大きな目で下女を見上げ、二、三度瞬きした後、一太郎は息を呑んだ。
たちまちのうちに幼い表情が険しくなった。
勢いのまま、一太郎は叫ぶ。

「何処だっ?!」
「え、え…………?!」
「母上は何処だと、訊いておるっ!」

子供の剣幕に驚き反応出来ないでいる下女に焦れ、一太郎は草鞋をその場へ脱ぎ散らかして縁へ上がった。更に下女に詰め寄る。
湯殿へ駆けつければ、湯殿は蛻の殻だった。
一太郎はけたたましい足音と共に、昨夜休んだ部屋へ戻る。そこにもきみの姿はない。
文机の上には一通の文がきっちりと置かれていた。宛て名には、子供にも読めるように平仮名で「はやみさま」とある。
その文を両手で大切に取り上げると、一太郎は騒ぎを聞きつけてやってきた家人達に叫んだ。

「速水様に会いに行きますっ! 今直ぐに!!」

そうして、城の場所も解らないままに飛び出そうとした一太郎を、慌てて速水家の家人が追い掛けたのだった。



「解った。殿、失礼仕ります」
「いいえ。その子供を此処へ連れて参れ」

近侍役の報告に、慌てて門まで行こうとした速水だったが、高階に留められた。
瞬間速水は剣呑な目つきになったが、高階の言葉に今度は目を丸くする。島津も同様に驚きの表情を浮かべた。

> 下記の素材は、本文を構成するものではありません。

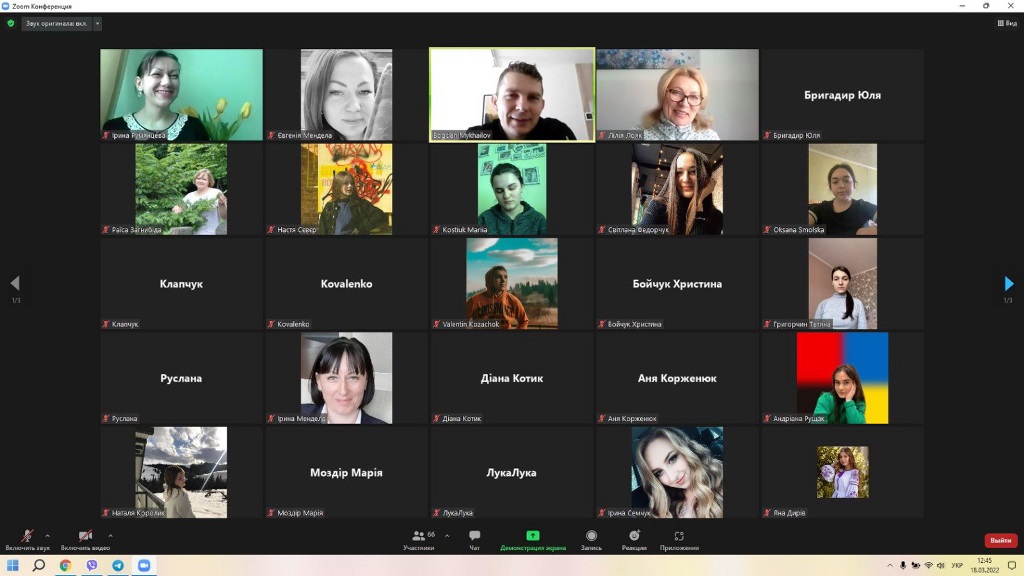Start Демонстрация экрана screen sharing
Image resolution: width=1024 pixels, height=576 pixels.
point(533,539)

近侍役だけが、高階の命を受けて門へ取って返す。
近侍役が戻るまでの間、再び沈黙が訪れた。
高階の真意を測るように窺う速水と島津に、高階は苦笑を浮かべた。

「田口の妹の子なのでしょう、その子は? ちょっとした数寄心ですよ」
「「はあ…………」」

権力者の好奇心ほど面倒臭いものは無いと、速水も島津も密かに思う。大抵の我儘は通ってしまうから厄介だ。
じりじりしながら待っているうちに、藩主の前に一太郎が案内されてきたた。質素な着物の一太郎は、可哀相なくらいに場違いに見えた。
物珍しそうに周囲を見回していた一太郎が、速水の顔を見つけた途端、泣きそうな顔になった。歯を食い縛って、泣くのを堪える。
一太郎は文を抱き込んだ両手に、ぎゅっと力を込めた。